The multi-stakeholder dialogue day was intended as a step towards working together to improve HIV and sexual health services and related support.
The participants collectively produced a map of the systemic issues, stakeholders, facts and assumptions which can be present as clinicians deal with social issues that impact on African women living with HIV. A number of lines of enquiry developed through the systemic mapping which served as a starting point for the next phase of the project.
Up to this point, the Beyond Consultation process built a picture of priority issues for service users and staff. Further detailed information and experiences were needed to identify concrete opportunities for change.
Peer enquiry is a way to gather a bigger pool of experiences and stories. It helps to understand the range of different life circumstances that affect people’s health and access to health services. It is also an opportunity to test assumptions and gather further detail. Reaching out to a wider network through service users and staff can extend the project to people who are otherwise unwilling or unable to engage in the process.

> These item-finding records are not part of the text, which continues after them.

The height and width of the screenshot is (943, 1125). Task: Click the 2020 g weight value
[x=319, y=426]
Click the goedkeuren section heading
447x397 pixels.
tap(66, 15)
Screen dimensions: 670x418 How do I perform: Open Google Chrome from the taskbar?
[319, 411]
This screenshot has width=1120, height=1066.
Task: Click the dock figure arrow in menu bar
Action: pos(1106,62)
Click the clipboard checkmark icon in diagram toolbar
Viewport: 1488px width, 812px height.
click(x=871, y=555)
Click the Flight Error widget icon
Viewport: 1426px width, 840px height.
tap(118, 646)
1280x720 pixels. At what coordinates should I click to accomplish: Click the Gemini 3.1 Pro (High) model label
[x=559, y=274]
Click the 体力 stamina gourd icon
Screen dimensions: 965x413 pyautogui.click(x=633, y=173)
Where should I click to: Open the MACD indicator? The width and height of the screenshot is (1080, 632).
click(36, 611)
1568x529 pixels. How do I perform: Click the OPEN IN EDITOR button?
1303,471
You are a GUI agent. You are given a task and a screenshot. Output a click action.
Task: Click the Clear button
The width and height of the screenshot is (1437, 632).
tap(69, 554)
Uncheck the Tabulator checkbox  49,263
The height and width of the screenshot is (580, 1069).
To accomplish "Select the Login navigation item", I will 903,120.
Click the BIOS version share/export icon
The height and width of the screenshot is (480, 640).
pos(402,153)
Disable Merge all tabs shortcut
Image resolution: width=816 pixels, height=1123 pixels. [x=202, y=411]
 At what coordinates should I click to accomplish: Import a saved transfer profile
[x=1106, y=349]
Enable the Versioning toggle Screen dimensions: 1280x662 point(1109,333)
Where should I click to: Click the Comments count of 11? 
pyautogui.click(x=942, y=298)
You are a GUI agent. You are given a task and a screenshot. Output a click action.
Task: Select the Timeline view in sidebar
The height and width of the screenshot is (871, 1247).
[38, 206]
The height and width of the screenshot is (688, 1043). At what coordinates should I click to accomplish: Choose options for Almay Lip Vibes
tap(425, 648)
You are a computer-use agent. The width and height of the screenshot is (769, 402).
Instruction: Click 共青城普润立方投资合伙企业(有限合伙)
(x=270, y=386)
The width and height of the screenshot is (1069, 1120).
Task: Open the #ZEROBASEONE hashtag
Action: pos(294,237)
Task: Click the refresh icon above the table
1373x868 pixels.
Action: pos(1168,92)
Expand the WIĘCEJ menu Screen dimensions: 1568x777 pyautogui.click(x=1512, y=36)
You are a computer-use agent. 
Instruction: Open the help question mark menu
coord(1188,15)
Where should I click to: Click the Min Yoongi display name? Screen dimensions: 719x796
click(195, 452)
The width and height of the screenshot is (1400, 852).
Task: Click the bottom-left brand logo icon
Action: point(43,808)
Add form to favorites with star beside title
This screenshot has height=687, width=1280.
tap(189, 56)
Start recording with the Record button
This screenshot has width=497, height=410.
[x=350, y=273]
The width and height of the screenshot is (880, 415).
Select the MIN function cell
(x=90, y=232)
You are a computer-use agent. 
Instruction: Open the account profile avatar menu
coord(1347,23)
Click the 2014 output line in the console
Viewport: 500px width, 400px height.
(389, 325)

Participants needed support and training to conduct peer research. Different communications methods and communication channels (texting, interviewing, online surveys) can help to reach different people.
Beyond Consultation used online surveys to reach more NHS staff and the women’s group interviewed other African’s living with HIV.
Peer enquiry on confidentiality
The Beyond Consultation project supported African women living with HIV to interview their peers. Together, service users and staff developed a set of questions about how personal information is – and should be – kept confidential. The project developed guidelines to help them introduce, document and conduct the interviews. The service users practised interview techniques and audio recording. Collectively they agreed how to identify interviewees to extend understanding of the issue. Then each participant interviewed at least two other people.